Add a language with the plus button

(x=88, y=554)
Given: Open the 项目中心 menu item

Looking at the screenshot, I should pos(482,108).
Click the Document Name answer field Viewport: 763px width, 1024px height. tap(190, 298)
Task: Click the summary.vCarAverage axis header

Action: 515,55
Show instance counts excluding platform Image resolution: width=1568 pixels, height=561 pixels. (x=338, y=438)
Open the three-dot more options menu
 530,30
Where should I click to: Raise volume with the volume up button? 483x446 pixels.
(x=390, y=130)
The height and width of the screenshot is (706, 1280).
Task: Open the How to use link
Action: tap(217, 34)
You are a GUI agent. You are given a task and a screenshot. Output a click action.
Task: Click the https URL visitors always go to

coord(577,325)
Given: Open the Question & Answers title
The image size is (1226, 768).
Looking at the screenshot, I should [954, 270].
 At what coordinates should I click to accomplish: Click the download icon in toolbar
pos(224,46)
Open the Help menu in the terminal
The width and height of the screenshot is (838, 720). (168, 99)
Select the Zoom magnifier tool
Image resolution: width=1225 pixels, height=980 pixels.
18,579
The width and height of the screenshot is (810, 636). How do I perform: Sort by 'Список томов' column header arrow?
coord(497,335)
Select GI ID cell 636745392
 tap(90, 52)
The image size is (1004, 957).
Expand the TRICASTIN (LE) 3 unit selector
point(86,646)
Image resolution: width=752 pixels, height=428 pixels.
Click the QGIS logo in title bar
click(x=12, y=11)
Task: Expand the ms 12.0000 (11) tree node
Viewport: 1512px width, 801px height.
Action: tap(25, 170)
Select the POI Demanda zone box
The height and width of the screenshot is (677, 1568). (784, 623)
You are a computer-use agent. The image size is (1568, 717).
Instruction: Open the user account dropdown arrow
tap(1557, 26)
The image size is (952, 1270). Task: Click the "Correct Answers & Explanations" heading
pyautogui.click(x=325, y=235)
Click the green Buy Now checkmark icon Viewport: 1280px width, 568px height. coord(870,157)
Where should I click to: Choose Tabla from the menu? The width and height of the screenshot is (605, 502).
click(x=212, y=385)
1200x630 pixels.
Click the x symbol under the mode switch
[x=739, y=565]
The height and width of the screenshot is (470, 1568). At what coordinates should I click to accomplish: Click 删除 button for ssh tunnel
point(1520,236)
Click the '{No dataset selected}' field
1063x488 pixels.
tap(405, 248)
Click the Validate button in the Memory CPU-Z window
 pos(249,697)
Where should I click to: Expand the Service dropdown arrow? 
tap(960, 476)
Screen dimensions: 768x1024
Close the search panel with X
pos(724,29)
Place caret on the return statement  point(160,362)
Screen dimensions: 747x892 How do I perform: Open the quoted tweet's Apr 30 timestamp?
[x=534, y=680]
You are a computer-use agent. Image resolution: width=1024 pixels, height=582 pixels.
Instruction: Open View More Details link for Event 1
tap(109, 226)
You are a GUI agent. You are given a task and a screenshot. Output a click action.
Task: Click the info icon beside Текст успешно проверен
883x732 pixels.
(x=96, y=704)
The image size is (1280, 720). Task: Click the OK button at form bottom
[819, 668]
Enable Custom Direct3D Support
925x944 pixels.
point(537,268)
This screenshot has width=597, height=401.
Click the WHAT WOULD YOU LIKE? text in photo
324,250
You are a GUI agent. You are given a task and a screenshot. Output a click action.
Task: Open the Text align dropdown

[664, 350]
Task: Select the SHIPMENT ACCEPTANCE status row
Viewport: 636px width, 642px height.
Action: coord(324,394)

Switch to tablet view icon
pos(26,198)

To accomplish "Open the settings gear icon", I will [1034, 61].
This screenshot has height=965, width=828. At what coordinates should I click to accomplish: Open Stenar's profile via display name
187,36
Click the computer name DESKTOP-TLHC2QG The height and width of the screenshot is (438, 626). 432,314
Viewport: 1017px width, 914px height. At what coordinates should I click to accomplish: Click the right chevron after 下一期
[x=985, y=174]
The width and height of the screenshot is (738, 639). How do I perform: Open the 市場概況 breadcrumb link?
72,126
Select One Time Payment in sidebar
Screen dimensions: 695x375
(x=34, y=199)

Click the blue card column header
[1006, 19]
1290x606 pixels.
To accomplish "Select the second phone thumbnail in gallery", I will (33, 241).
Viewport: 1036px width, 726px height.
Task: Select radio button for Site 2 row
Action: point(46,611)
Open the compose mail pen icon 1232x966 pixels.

= = = = = = =

*WHAT IS EXPECTED*:
Each line in the listing above from the one containing "Viewport: 636px width, 642px height." through the one containing "1290x606 pixels." should be repeated exactly, and no other line.

*ANSWER SECTION*:
Viewport: 636px width, 642px height.
Action: coord(324,394)

Switch to tablet view icon
pos(26,198)

To accomplish "Open the settings gear icon", I will [1034, 61].
This screenshot has height=965, width=828. At what coordinates should I click to accomplish: Open Stenar's profile via display name
187,36
Click the computer name DESKTOP-TLHC2QG The height and width of the screenshot is (438, 626). 432,314
Viewport: 1017px width, 914px height. At what coordinates should I click to accomplish: Click the right chevron after 下一期
[x=985, y=174]
The width and height of the screenshot is (738, 639). How do I perform: Open the 市場概況 breadcrumb link?
72,126
Select One Time Payment in sidebar
Screen dimensions: 695x375
(x=34, y=199)

Click the blue card column header
[1006, 19]
1290x606 pixels.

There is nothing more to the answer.